Freed from societal context, The Passion of the Christ has moments of power and moments of puerility. Its rending of flesh literal and philosophical, the picture is almost unwatchable for its gore and its slo-mo excess, which finds key scriptural moments underscored in slow-motion. But, of course, it will never be free of societal context, and so it exists as a terrifying artifact of a culture grown so fervid and sanctimonious that a strange, violent film made by an extremely wealthy religious eccentric has become the locus for worship and paranoia in equal, unhealthy, antagonistic measure. The Passion of the Christ is preaching to the choir and doing so in shorthand. I believe in Gibson's passion, I just don't believe in his Passion. A shame that the path towards any conversations about this film is ultimately paved with all those good intentions. Originally published: February 25, 2004.

THE DVD
by Bill Chambers Distributed theatrically by indie startup Newmarket Films (which doesn't have its own video arm yet), The Passion of the Christ arrives on DVD from separate labels north and south of the U.S. border. Though we received only the Canadian disc from Warner division Equinoxe for review, there is nothing to indicate that it utilized a master unique to that of Fox's stateside release. (The Equinoxe disc even borrows the Fox template for its cover-art breakdown of the DVD's tech vitals.) Whatever the case, the 2.39:1 anamorphic widescreen* transfer looks sumptuous, although some of the more flamboyant costumes are vulnerable to shimmer and flesh tones occasionally have an unappealing cinnamon cast for which artificial saturation of the film's muted palette is possibly to blame.

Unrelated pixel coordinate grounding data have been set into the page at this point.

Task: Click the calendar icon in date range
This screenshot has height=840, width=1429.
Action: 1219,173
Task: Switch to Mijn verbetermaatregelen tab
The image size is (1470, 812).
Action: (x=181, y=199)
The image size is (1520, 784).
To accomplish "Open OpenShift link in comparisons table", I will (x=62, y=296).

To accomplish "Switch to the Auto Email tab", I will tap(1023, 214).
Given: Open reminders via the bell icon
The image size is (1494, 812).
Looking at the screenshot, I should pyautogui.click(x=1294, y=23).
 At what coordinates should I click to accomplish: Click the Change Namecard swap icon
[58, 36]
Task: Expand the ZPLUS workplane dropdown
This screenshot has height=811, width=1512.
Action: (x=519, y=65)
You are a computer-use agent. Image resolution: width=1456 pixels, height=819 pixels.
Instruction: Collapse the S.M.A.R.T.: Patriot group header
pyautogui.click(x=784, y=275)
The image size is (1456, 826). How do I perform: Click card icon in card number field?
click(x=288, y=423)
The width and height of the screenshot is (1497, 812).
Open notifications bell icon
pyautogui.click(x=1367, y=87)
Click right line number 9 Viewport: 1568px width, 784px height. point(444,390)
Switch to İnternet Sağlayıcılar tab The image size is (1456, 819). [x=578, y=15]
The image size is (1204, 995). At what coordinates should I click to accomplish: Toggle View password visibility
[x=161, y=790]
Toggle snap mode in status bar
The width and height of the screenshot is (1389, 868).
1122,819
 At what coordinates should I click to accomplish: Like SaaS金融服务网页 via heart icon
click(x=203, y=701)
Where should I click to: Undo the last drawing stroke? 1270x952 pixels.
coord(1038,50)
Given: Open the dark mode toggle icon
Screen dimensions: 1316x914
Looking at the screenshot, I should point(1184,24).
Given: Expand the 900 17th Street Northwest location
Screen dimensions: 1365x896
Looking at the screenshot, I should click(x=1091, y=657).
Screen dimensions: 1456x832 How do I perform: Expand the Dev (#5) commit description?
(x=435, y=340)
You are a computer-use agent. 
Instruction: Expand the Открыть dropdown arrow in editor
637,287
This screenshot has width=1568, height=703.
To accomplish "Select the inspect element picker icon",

A veritable Superbit title, the disc apologizes for what it lacks in supplementary material (there's not even a trailer) with a choice of listening to an Aramaic/Latin Hebrew 5.1 mix in DTS or Dolby Digital. The two formats sound nearly identical until the post-crucifixion earthquake, which is a tad more floor-shaking in DTS. John Debney's score and angry mobs trickle into the surround channels with surprising–perhaps disappointing–restraint; English subtitles, meanwhile, are optional in order to give the viewer a choice between standard subs, closed-captioning, and no on-screen translation whatsoever. (The film is so inferential anyway that it plays remarkably well without any metaphrasing.) A Special Edition is reportedly in the works, but this stellar movie-only presentation should content those who think of The Passion of the Christ as a holy object first and a manmade one second.Originally published: August 16, 2004.

*Also available in fullscreen. Note that only the back of the packaging indicates which version is which.